SOURCE TEXT:
----------

On Broken Parts in Regular Towns: Alabama, Arkansas, and Haiti
On the way to Alabama last week, my Ian said, “I love to be me.” It caught my breath, like the purple clover fields holding buttercup bouquets. In my part of the world, God plants the grass. That’s how I like it best, how my Ian is so untouched by the world.
I am in my 34th Spring and every one of them has been a surprise. A double row of bradford pear trees lining a driveway makes a house look new. It doesn’t matter how raggedy the place is, when the red bud blooms and the wide leaves of tulips reach their arms up like the resurrected from the ground, the surge of life casts an air of hope.
After a week with the family, I drove us back to Arkansas, but when we hit I40, and the 18 wheelers choked up the road, I slid out an exit as fast as I could. I always do. A little south of there is the real road, Hwy 70. It’s a road that stops you with its lights. It’s a bleeder. We only know we’ve come to a new town because we saw another courthouse. Houses don’t get big. Everything stays small. Children play outside. Buddies talk at the gas stations. Craig’s Barbecue makes eyes roll back in heads. There’s a straining and a dirtiness. There’s an element of touched, handled, familiar. There are no doe-eyed hipsters. Everybody is just regular, regular like flip-flops and tank-tops, like clover and daffodil.

----------

SHORT PROBLEM A: Type out the passage from the essay on regular towns, starting with "I am in my 34th" and going on through "air of hope.".
SHORT PROBLEM B: In the essay on regular towns, which highway does the writer take after leaving I40?
SHORT PROBLEM C: Can you carry on the essay on regular towns from its last sentence?

DATA EXTRACT:
----------

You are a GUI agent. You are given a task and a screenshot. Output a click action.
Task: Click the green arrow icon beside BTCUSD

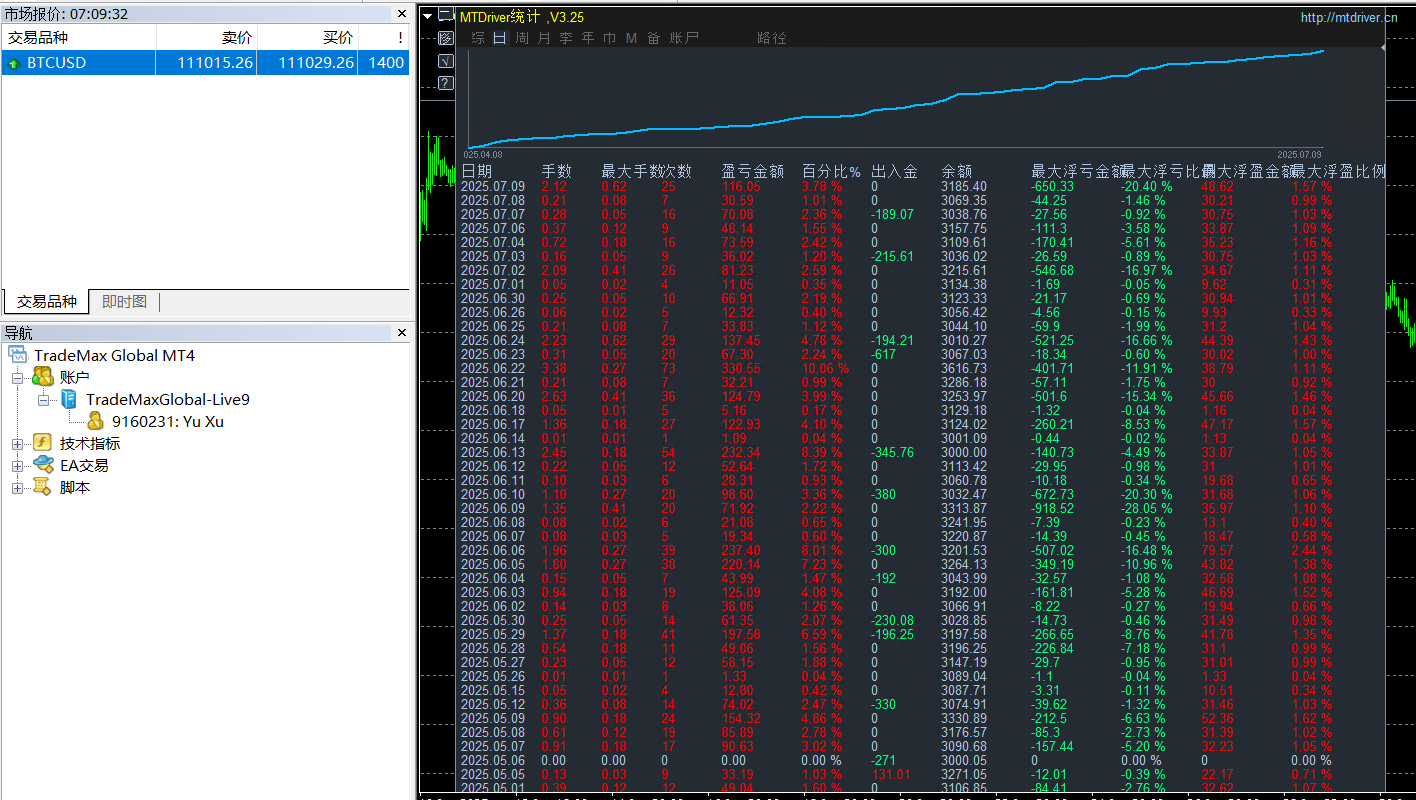pos(14,63)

----------

EXERCISE RESULT A:
I am in my 34th Spring and every one of them has been a surprise. A double row of bradford pear trees lining a driveway makes a house look new. It doesn’t matter how raggedy the place is, when the red bud blooms and the wide leaves of tulips reach their arms up like the resurrected from the ground, the surge of life casts an air of hope.

EXERCISE RESULT B: Hwy 70.

EXERCISE RESULT C:
Many along Hwy 70 and back at my home, too, keep stuff in a shed and sometimes spread in the yard and on porches. They keep the broken parts of everything just in case the opportunity arises to make good on something else broken. Sometimes the broken parts are a sign of surrender, and sometimes they’re a sign of hope. Broken parts make me feel at home. A people waiting for things to come together, those are my people.
I leave for Haiti in 9 days. And I am a regular girl from Alabama and Arkansas. I am made up of broken parts.
Not all of you know what I’m talking about, but some of you do. I like to talk about home with you. I like to know as much as I can what it is we’re talking about when we talk about home. What’s the invisible thing inside it?
When I go to Haiti and look for what is home there, too, could I ask the ones of you who are regular to help me see as one who longs for home? If I know you’ll be here with me, I’ll come to you and tell you the smell of it, what it tastes like.
We’ll see a lot of things, but I’m most unaccustomed to seeing the faces and learning the laughter of victims of human-trafficking. So this will be a shift to me. Could I ask that you shift with me? But what of our hearts? Well, I just don’t know yet.
I do know that I’m going with folks who know the regular people there doing the real work on the ground. I’m not going to witness the work of great Americans. I am going to Haiti to see Haiti love who she is.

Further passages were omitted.